At the end of the one-hour session, there were a number of questions collected on Slido that were left unanswered.

So, after the session, Igor added the most popular questions with his answers as FAQs into the presentation.

He grouped related questions together, two per slide, and added them at the end of his slide deck. Then he shared the presentation and a recording in a message on Slack.

This way, everyone could access all the information in one place without leaving the slide deck.


6. Organize a separate ‘Ask Me Anything’ session

For companies that run all-hands meetings less often, discussion topics might pile up. If this is your case, consider holding separate ‘Ask Me Anything’ sessions with the CEO regularly.

Invite everyone to attend and let people know what the focus of the AMA will be. You can dedicate the session to a specific topic, such as team structure or a change in the way you do business. Or you can address all the outstanding questions, one by one.

You can even turn the AMA into a weekly or bi-weekly item in people’s calendars like Google or Twitter did in the early days.

Showing people that their questions matter and that the CEO is willing to discuss them openly will help you build a culture of transparency and trust.

Extra tip: To make sure you capture all questions, use a Q&A tool and start collecting before your meeting starts. Then let people upvote the most burning topics and address those first. It will give you more time to review questions and prepare answers.


7. Run an Open House to explore the topic in depth

Sometimes, people might ask complex or niche questions during the all-hands relevant only to a few people in the room. Take them away and create space for in-depth discussion. Organize an Open House.

Open House is an in-depth session that companies use to reinforce the most important themes coming out of all-hands meetings. It will help your team to build connections across offices and give more people a seat at the table.

For example, Marks & Spencer does this regularly:

“When we see a recurring theme or a question that has been upvoted on Slido many times, we take it and develop it into a whole session,” shared Adrian Lowther, their former Senior Employee Communications Manager.

They run Open Houses at SoundCloud, too.

“The first all-hands of every quarter is dedicated to high-level goals and objectives for the next 3 months.
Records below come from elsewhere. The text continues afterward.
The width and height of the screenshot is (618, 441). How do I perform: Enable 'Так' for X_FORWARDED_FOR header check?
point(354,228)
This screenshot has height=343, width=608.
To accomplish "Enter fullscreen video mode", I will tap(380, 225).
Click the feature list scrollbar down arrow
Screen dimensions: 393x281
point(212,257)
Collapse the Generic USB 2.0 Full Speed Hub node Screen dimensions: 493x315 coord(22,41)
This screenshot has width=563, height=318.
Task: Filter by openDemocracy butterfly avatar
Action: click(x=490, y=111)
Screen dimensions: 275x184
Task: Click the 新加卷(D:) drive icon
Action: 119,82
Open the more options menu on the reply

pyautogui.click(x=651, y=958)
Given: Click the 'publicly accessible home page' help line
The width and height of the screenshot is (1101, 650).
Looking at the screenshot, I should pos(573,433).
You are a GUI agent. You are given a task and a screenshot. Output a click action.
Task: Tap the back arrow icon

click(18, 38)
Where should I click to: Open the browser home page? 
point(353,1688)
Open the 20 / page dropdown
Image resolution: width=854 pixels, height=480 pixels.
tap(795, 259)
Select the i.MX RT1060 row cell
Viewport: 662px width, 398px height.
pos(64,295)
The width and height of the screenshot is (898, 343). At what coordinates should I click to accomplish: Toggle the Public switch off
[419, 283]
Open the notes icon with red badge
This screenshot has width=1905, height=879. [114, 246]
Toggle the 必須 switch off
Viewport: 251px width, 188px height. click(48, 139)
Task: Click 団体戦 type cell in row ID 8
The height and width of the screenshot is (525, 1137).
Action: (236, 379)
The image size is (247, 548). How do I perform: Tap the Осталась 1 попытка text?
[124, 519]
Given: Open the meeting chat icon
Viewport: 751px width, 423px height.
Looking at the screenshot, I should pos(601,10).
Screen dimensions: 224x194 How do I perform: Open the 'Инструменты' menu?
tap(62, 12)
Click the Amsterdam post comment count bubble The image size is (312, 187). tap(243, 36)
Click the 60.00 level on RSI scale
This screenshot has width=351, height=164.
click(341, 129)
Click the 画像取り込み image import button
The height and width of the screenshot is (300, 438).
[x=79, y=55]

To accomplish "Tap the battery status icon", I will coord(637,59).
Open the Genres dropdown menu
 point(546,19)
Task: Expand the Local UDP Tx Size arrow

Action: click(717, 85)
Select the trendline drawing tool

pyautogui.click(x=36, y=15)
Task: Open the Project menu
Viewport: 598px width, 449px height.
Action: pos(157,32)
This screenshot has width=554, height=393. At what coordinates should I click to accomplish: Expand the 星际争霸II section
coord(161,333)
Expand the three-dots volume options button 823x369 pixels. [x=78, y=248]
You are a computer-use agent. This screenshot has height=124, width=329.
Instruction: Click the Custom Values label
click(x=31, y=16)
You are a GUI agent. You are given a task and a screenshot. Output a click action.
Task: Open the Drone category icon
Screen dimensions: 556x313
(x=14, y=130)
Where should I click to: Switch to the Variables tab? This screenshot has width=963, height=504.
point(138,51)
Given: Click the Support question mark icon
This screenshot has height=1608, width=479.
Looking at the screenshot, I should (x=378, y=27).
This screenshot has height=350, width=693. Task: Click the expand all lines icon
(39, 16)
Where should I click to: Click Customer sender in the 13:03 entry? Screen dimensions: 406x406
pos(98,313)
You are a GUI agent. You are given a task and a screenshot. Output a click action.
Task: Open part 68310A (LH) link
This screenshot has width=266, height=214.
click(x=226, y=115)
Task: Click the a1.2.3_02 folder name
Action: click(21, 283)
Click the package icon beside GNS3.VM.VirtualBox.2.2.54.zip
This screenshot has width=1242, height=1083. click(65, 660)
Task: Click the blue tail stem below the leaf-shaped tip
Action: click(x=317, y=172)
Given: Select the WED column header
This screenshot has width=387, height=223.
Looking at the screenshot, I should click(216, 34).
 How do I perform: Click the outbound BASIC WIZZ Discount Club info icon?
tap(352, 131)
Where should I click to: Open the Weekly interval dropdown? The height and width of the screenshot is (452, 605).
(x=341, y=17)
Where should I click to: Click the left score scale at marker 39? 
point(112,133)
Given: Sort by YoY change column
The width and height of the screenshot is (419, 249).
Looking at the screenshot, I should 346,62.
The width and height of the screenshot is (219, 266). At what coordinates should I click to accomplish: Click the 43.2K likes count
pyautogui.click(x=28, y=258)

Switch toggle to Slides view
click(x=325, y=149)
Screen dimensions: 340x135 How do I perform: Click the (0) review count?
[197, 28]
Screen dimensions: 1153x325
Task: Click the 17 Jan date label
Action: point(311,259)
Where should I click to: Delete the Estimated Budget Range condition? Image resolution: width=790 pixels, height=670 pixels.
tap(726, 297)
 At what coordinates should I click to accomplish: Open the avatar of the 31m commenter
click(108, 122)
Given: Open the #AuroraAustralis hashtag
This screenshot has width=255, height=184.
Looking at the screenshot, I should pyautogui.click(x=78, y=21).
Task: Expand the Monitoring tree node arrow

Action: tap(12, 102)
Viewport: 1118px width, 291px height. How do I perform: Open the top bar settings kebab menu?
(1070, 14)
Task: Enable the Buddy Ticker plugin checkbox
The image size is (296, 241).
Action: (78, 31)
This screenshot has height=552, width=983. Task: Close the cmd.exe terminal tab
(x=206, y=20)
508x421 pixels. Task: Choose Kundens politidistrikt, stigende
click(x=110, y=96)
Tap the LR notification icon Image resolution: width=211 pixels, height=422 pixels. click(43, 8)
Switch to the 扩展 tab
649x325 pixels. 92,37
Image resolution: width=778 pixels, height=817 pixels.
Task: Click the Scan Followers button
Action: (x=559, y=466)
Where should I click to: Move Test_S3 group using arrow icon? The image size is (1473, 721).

This is often followed by an Open House for anyone who wants to dig deeper into these topics,” shares David Noël, SoundCloud’s VP of Community.

When organizing an Open House, clarify what the session is about and whom it is for in the invite. Stating the objectives will make it easier for people to decide whether to attend.


8. Record a video

In case you don’t have enough time to run a dedicated session, record a video instead. It’s a quick and effective way to address the questions and everyone can watch it in their own time.

You can post the video on your intranet or Slack. Or, if your team has embraced social media as the main collaboration tool, post the video there. For instance, on a closed company Facebook page.

Wherever you decide to share it, make sure you give your employees a way to react to what you are saying in the video.

You can ask people to share their reactions via comments or emojis. This will help you at least in part make up for the lack of in-person interaction that you would have during a live session.


Over to you

Addressing unanswered questions after your all-hands meeting will make your employees feel that their voice matters. Show your team that you care. It will help you build trust and create a more open and transparent culture in your company.